## [TASK DIRECTIONS]
Each line of the entries below that holds "field" is needed, copied in full.

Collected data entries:
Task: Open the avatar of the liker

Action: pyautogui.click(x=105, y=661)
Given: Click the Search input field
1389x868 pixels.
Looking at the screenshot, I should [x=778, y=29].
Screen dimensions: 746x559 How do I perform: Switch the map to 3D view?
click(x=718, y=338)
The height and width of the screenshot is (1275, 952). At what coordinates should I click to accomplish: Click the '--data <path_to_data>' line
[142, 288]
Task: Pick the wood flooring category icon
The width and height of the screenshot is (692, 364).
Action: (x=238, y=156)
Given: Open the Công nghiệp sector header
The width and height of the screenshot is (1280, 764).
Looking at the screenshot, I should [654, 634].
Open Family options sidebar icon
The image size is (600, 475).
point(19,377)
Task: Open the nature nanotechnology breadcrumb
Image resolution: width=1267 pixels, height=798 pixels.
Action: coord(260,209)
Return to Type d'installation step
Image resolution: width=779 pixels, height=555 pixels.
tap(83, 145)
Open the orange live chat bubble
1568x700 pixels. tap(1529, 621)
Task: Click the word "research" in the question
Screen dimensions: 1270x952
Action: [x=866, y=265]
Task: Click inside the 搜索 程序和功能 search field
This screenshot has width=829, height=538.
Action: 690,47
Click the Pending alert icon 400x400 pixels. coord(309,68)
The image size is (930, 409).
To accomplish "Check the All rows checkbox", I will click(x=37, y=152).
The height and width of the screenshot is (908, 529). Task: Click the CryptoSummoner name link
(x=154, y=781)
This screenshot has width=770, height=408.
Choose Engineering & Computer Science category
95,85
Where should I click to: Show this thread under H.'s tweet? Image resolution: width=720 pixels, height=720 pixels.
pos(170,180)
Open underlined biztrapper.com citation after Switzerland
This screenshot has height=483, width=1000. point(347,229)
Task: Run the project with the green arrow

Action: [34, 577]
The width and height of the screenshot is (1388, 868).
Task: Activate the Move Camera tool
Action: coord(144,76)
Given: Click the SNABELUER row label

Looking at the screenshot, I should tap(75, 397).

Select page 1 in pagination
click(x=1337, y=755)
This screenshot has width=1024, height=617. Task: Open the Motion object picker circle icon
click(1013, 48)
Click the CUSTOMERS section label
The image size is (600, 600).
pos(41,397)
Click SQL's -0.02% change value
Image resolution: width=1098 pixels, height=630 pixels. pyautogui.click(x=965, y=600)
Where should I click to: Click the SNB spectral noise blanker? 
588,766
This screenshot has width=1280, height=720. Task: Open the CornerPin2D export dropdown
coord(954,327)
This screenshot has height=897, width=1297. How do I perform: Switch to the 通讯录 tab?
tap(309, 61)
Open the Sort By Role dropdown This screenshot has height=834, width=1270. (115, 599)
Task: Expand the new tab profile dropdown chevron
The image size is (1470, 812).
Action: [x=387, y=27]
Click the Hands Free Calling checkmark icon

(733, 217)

## [RESPONSE]
Given: Click the Search input field
Task: Click inside the 搜索 程序和功能 search field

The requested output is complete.